[Start of Attachment]
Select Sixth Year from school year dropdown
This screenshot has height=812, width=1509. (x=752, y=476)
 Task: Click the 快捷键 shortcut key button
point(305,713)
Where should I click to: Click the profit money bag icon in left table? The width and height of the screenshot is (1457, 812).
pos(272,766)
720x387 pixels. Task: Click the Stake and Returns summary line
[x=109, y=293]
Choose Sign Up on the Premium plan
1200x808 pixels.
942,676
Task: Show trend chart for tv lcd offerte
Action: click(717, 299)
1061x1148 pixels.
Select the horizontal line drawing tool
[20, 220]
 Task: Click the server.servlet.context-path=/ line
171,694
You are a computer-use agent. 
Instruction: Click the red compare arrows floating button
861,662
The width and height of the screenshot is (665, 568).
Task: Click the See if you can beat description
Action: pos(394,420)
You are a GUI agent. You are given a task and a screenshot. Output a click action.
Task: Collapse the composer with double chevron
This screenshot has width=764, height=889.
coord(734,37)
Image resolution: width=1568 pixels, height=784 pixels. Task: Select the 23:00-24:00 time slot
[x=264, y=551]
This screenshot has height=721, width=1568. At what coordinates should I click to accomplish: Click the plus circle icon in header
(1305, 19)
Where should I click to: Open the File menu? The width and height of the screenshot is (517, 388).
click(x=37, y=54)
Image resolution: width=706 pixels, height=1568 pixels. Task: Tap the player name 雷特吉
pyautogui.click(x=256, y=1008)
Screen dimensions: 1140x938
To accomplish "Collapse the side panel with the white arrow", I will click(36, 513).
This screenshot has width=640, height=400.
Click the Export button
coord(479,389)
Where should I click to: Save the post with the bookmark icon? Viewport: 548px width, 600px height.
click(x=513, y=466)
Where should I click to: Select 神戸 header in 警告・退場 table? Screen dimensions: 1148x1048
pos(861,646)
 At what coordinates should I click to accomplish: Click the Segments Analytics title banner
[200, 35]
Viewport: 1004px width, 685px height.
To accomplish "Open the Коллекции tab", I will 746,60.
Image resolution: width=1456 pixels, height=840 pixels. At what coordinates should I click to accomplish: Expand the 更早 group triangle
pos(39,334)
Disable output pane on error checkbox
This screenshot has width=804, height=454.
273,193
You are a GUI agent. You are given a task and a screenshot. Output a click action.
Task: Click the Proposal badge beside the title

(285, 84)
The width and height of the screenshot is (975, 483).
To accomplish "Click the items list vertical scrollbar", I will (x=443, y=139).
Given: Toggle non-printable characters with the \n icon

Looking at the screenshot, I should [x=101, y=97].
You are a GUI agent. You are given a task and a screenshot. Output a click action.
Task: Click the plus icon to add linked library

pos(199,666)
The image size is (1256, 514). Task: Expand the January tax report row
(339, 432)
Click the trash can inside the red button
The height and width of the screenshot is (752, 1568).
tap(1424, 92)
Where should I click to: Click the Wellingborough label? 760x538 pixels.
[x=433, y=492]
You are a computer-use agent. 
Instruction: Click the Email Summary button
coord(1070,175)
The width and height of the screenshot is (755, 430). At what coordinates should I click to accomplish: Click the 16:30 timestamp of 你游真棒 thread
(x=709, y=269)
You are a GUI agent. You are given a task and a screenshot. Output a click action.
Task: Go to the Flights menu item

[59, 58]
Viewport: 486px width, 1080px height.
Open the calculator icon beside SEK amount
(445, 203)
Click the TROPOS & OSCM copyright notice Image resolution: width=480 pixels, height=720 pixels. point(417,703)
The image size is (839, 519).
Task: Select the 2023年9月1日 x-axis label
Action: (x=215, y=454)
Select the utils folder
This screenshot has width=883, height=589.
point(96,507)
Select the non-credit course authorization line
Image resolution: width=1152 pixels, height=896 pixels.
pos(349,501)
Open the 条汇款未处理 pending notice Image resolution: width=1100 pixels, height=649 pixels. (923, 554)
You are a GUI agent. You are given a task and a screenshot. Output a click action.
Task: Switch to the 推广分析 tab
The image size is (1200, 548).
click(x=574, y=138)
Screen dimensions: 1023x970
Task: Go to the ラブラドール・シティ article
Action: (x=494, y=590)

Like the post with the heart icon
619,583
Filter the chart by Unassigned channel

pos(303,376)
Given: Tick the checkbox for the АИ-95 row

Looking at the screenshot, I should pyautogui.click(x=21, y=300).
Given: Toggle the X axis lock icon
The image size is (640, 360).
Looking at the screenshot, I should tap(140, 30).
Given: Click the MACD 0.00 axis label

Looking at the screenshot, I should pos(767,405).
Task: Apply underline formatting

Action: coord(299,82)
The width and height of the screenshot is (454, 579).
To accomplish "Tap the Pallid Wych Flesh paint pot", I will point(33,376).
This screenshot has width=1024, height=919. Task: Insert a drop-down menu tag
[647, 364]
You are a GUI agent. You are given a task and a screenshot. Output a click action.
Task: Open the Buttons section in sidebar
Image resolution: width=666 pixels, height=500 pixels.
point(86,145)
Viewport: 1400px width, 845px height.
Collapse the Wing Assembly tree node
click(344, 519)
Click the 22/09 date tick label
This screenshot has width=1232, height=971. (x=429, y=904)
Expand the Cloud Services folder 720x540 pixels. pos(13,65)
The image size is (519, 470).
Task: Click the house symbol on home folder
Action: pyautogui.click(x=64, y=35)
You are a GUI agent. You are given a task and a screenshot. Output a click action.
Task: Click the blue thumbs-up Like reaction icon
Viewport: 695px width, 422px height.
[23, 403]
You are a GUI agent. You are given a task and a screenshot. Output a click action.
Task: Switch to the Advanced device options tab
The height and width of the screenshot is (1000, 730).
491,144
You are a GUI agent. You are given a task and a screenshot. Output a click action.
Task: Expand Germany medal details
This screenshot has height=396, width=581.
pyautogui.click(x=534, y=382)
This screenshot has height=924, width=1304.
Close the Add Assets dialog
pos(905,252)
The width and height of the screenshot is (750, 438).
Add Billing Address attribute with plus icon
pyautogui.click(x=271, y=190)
[End of Attachment]
What is expected: Look for the string "Switch" in the entries above. Copy every line that has it.

Task output:
Task: Switch to the 推广分析 tab
Task: Switch to the Advanced device options tab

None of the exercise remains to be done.